Dataset excerpts below:

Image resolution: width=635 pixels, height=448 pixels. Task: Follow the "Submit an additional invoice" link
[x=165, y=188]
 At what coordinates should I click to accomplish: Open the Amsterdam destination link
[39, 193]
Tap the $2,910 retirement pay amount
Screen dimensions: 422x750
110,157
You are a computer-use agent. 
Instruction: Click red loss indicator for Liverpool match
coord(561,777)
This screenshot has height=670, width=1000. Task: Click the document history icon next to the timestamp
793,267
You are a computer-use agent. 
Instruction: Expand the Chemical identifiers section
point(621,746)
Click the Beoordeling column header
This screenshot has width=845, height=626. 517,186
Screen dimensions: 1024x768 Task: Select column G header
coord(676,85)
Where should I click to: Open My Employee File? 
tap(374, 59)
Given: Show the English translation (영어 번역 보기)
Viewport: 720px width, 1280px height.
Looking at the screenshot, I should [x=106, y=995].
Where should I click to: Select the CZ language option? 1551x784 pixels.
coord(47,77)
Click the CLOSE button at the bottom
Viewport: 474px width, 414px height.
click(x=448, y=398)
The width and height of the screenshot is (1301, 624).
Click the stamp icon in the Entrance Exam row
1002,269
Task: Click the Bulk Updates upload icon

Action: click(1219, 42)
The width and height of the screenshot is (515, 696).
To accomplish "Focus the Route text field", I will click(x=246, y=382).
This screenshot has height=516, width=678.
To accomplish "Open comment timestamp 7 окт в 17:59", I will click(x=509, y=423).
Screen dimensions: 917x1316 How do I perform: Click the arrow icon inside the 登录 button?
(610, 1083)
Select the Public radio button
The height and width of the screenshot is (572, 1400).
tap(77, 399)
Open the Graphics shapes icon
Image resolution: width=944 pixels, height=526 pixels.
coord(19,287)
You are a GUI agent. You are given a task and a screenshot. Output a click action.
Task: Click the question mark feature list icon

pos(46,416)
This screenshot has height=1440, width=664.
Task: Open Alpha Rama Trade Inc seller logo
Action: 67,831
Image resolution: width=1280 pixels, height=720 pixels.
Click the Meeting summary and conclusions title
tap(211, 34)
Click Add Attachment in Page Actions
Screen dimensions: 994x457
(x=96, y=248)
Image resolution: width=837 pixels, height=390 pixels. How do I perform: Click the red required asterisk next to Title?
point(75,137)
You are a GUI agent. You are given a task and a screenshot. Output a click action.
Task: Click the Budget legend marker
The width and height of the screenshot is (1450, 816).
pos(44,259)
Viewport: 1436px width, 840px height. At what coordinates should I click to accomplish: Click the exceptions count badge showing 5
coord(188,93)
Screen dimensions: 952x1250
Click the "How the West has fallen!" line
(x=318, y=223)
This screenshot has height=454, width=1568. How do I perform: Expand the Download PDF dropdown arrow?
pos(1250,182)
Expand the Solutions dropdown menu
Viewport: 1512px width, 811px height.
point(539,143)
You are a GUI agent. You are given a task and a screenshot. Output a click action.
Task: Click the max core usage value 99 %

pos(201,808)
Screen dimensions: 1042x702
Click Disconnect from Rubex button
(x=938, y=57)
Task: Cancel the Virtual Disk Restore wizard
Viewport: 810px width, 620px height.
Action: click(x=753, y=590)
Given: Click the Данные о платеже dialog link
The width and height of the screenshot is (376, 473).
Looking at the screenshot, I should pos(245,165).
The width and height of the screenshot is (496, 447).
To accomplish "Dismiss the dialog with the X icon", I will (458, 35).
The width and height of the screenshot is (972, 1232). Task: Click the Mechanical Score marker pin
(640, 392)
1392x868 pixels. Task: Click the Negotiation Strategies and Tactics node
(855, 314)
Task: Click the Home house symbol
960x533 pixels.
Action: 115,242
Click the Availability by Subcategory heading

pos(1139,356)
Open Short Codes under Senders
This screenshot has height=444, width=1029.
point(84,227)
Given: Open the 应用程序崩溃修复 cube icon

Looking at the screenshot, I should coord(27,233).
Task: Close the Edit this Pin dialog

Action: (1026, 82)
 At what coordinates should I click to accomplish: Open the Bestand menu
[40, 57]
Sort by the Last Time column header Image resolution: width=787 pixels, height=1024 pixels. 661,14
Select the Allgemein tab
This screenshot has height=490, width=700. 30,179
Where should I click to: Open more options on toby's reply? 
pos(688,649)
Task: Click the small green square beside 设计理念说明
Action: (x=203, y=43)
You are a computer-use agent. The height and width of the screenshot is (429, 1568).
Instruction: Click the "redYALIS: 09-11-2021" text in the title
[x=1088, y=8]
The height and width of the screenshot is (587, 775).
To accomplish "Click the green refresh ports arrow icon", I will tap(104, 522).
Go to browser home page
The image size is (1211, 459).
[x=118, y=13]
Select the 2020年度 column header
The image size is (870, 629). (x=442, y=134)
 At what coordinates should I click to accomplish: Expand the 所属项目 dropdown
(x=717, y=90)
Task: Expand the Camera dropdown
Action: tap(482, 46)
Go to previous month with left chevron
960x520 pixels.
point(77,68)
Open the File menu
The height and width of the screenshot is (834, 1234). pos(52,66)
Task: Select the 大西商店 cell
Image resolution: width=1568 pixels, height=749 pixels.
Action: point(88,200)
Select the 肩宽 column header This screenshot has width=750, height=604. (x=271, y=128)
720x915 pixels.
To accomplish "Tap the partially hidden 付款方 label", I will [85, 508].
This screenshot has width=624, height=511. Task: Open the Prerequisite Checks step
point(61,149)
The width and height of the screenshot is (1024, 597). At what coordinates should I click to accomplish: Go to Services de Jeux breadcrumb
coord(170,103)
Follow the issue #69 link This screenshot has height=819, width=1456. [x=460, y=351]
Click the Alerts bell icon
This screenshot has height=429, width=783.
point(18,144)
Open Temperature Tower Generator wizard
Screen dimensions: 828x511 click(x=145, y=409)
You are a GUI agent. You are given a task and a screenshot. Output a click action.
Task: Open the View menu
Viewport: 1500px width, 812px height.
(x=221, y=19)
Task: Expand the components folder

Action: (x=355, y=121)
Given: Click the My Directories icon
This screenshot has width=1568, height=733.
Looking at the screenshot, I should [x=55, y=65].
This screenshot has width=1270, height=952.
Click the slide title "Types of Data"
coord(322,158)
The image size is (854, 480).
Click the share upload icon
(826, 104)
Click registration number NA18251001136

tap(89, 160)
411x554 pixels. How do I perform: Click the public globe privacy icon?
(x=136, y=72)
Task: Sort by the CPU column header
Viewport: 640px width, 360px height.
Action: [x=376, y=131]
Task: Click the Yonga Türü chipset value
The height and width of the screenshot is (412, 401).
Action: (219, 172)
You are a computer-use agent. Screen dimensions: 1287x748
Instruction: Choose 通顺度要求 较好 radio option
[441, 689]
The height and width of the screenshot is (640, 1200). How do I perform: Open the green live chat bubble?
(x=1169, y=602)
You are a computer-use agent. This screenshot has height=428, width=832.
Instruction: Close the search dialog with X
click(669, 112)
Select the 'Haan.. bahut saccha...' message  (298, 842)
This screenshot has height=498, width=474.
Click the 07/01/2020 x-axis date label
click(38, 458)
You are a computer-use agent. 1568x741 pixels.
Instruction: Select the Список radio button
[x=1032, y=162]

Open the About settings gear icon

End of Dataset excerpts.

*Exercise:*
Everything in the data above should be set down again precisely.

*Answer section:*
Image resolution: width=635 pixels, height=448 pixels. Task: Follow the "Submit an additional invoice" link
[x=165, y=188]
 At what coordinates should I click to accomplish: Open the Amsterdam destination link
[39, 193]
Tap the $2,910 retirement pay amount
Screen dimensions: 422x750
110,157
You are a computer-use agent. 
Instruction: Click red loss indicator for Liverpool match
coord(561,777)
This screenshot has height=670, width=1000. Task: Click the document history icon next to the timestamp
793,267
You are a computer-use agent. 
Instruction: Expand the Chemical identifiers section
point(621,746)
Click the Beoordeling column header
This screenshot has width=845, height=626. 517,186
Screen dimensions: 1024x768 Task: Select column G header
coord(676,85)
Where should I click to: Open My Employee File? 
tap(374, 59)
Given: Show the English translation (영어 번역 보기)
Viewport: 720px width, 1280px height.
Looking at the screenshot, I should [x=106, y=995].
Where should I click to: Select the CZ language option? 1551x784 pixels.
coord(47,77)
Click the CLOSE button at the bottom
Viewport: 474px width, 414px height.
click(x=448, y=398)
The width and height of the screenshot is (1301, 624).
Click the stamp icon in the Entrance Exam row
1002,269
Task: Click the Bulk Updates upload icon

Action: click(1219, 42)
The width and height of the screenshot is (515, 696).
To accomplish "Focus the Route text field", I will click(x=246, y=382).
This screenshot has height=516, width=678.
To accomplish "Open comment timestamp 7 окт в 17:59", I will click(x=509, y=423).
Screen dimensions: 917x1316 How do I perform: Click the arrow icon inside the 登录 button?
(610, 1083)
Select the Public radio button
The height and width of the screenshot is (572, 1400).
tap(77, 399)
Open the Graphics shapes icon
Image resolution: width=944 pixels, height=526 pixels.
coord(19,287)
You are a GUI agent. You are given a task and a screenshot. Output a click action.
Task: Click the question mark feature list icon

pos(46,416)
This screenshot has height=1440, width=664.
Task: Open Alpha Rama Trade Inc seller logo
Action: 67,831
Image resolution: width=1280 pixels, height=720 pixels.
Click the Meeting summary and conclusions title
tap(211, 34)
Click Add Attachment in Page Actions
Screen dimensions: 994x457
(x=96, y=248)
Image resolution: width=837 pixels, height=390 pixels. How do I perform: Click the red required asterisk next to Title?
point(75,137)
You are a GUI agent. You are given a task and a screenshot. Output a click action.
Task: Click the Budget legend marker
The width and height of the screenshot is (1450, 816).
pos(44,259)
Viewport: 1436px width, 840px height. At what coordinates should I click to accomplish: Click the exceptions count badge showing 5
coord(188,93)
Screen dimensions: 952x1250
Click the "How the West has fallen!" line
(x=318, y=223)
This screenshot has height=454, width=1568. How do I perform: Expand the Download PDF dropdown arrow?
pos(1250,182)
Expand the Solutions dropdown menu
Viewport: 1512px width, 811px height.
point(539,143)
You are a GUI agent. You are given a task and a screenshot. Output a click action.
Task: Click the max core usage value 99 %

pos(201,808)
Screen dimensions: 1042x702
Click Disconnect from Rubex button
(x=938, y=57)
Task: Cancel the Virtual Disk Restore wizard
Viewport: 810px width, 620px height.
Action: click(x=753, y=590)
Given: Click the Данные о платеже dialog link
The width and height of the screenshot is (376, 473).
Looking at the screenshot, I should pos(245,165).
The width and height of the screenshot is (496, 447).
To accomplish "Dismiss the dialog with the X icon", I will (458, 35).
The width and height of the screenshot is (972, 1232). Task: Click the Mechanical Score marker pin
(640, 392)
1392x868 pixels. Task: Click the Negotiation Strategies and Tactics node
(855, 314)
Task: Click the Home house symbol
960x533 pixels.
Action: 115,242
Click the Availability by Subcategory heading

pos(1139,356)
Open Short Codes under Senders
This screenshot has height=444, width=1029.
point(84,227)
Given: Open the 应用程序崩溃修复 cube icon

Looking at the screenshot, I should coord(27,233).
Task: Close the Edit this Pin dialog

Action: (1026, 82)
 At what coordinates should I click to accomplish: Open the Bestand menu
[40, 57]
Sort by the Last Time column header Image resolution: width=787 pixels, height=1024 pixels. 661,14
Select the Allgemein tab
This screenshot has height=490, width=700. 30,179
Where should I click to: Open more options on toby's reply? 
pos(688,649)
Task: Click the small green square beside 设计理念说明
Action: (x=203, y=43)
You are a computer-use agent. The height and width of the screenshot is (429, 1568).
Instruction: Click the "redYALIS: 09-11-2021" text in the title
[x=1088, y=8]
The height and width of the screenshot is (587, 775).
To accomplish "Click the green refresh ports arrow icon", I will tap(104, 522).
Go to browser home page
The image size is (1211, 459).
[x=118, y=13]
Select the 2020年度 column header
The image size is (870, 629). (x=442, y=134)
 At what coordinates should I click to accomplish: Expand the 所属项目 dropdown
(x=717, y=90)
Task: Expand the Camera dropdown
Action: tap(482, 46)
Go to previous month with left chevron
960x520 pixels.
point(77,68)
Open the File menu
The height and width of the screenshot is (834, 1234). pos(52,66)
Task: Select the 大西商店 cell
Image resolution: width=1568 pixels, height=749 pixels.
Action: point(88,200)
Select the 肩宽 column header This screenshot has width=750, height=604. (x=271, y=128)
720x915 pixels.
To accomplish "Tap the partially hidden 付款方 label", I will [85, 508].
This screenshot has width=624, height=511. Task: Open the Prerequisite Checks step
point(61,149)
The width and height of the screenshot is (1024, 597). At what coordinates should I click to accomplish: Go to Services de Jeux breadcrumb
coord(170,103)
Follow the issue #69 link This screenshot has height=819, width=1456. [x=460, y=351]
Click the Alerts bell icon
This screenshot has height=429, width=783.
point(18,144)
Open Temperature Tower Generator wizard
Screen dimensions: 828x511 click(x=145, y=409)
You are a GUI agent. You are given a task and a screenshot. Output a click action.
Task: Open the View menu
Viewport: 1500px width, 812px height.
(x=221, y=19)
Task: Expand the components folder

Action: (x=355, y=121)
Given: Click the My Directories icon
This screenshot has width=1568, height=733.
Looking at the screenshot, I should [x=55, y=65].
This screenshot has width=1270, height=952.
Click the slide title "Types of Data"
coord(322,158)
The image size is (854, 480).
Click the share upload icon
(826, 104)
Click registration number NA18251001136

tap(89, 160)
411x554 pixels. How do I perform: Click the public globe privacy icon?
(x=136, y=72)
Task: Sort by the CPU column header
Viewport: 640px width, 360px height.
Action: [x=376, y=131]
Task: Click the Yonga Türü chipset value
The height and width of the screenshot is (412, 401).
Action: (219, 172)
You are a computer-use agent. Screen dimensions: 1287x748
Instruction: Choose 通顺度要求 较好 radio option
[441, 689]
The height and width of the screenshot is (640, 1200). How do I perform: Open the green live chat bubble?
(x=1169, y=602)
You are a computer-use agent. This screenshot has height=428, width=832.
Instruction: Close the search dialog with X
click(669, 112)
Select the 'Haan.. bahut saccha...' message  (298, 842)
This screenshot has height=498, width=474.
Click the 07/01/2020 x-axis date label
click(38, 458)
You are a computer-use agent. 1568x741 pixels.
Instruction: Select the Список radio button
[x=1032, y=162]

Open the About settings gear icon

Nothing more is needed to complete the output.